> 阅读选段:

摘要 我国是地下文化资源最丰富的国家,领导人高度重视考古工作。保管好考古遗产特别是至今沿用城址,适合国情,成由人为关键在方法运用。地方志、空中摄影等表面知识能构成保护措施起点,用于广泛宣传展示和制定计划规划,以促进城乡建设全面发展,是反蚕食的博弈,未必公园般美丽。考古发掘是双刃剑,要直面一切威胁、先于开发项目设计,基建出资不等于配合基建。重建有研究、解释作用,可促进整体抢救及社会进步,应采取适当方式并实行管控;任何标志性和实用性的建构,下桩基都须考古学家与建筑师充分商讨、仔细发掘获得新知。
关键词 前辈希望 考古方法 措施起点 直面威胁 各式重建 下桩基
“我希望大家围绕保护文物来做考古工作。”夏鼐先生在1984年全国考古发掘工作汇报会讲话时这样说,一年后他就去世了。他的文集《敦煌考古漫记》收入这篇重要讲话 [1],笔者就是由此读到,一而再三。他讲到许多历史经验,有郑振铎先生反对发掘帝陵:“他是个好大喜功的人,可他反对在那个时候挖明陵。”此话可证,郑先生不是先听取其他专家意见才做的决断,专业水准很高,不愧为我国著作科学考古发掘史的第一人[2]。夏先生最后道:“我们祖先遗存下来的文化遗产,我们有责任把它保护下来,传给子孙后代。我们可以做一些研究工作,用这些来宣传爱国主义、历史唯物主义,为建设两个文明服务。”平实而富远见:用了为后代保护文化遗产的概念,以“建设两个文明”为目的。彼时文物保护法只提到“精神文明”,2002年修订补“物质文明”在后,笔者参加一次座谈会曾这样建议。先生讲话还提到“各省应当有一个地方性的文物管理系统”。

> 资料汇编:
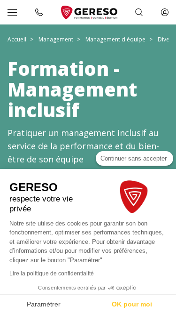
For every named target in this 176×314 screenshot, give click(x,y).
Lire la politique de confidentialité (51, 273)
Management (55, 39)
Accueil (17, 39)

> 练习任务:
#1 根据阅读选段,夏鼐先生是在哪一年的全国考古发掘工作汇报会上讲话的?
#2 请把阅读选段中从“摘要 我国是地下文化资源最丰”到“充分商讨、仔细发掘获得新知。”的部分一字不差地重新抄写出来。

> 参考答案:
#1 1984年。

#2
摘要 我国是地下文化资源最丰富的国家,领导人高度重视考古工作。保管好考古遗产特别是至今沿用城址,适合国情,成由人为关键在方法运用。地方志、空中摄影等表面知识能构成保护措施起点,用于广泛宣传展示和制定计划规划,以促进城乡建设全面发展,是反蚕食的博弈,未必公园般美丽。考古发掘是双刃剑,要直面一切威胁、先于开发项目设计,基建出资不等于配合基建。重建有研究、解释作用,可促进整体抢救及社会进步,应采取适当方式并实行管控;任何标志性和实用性的建构,下桩基都须考古学家与建筑师充分商讨、仔细发掘获得新知。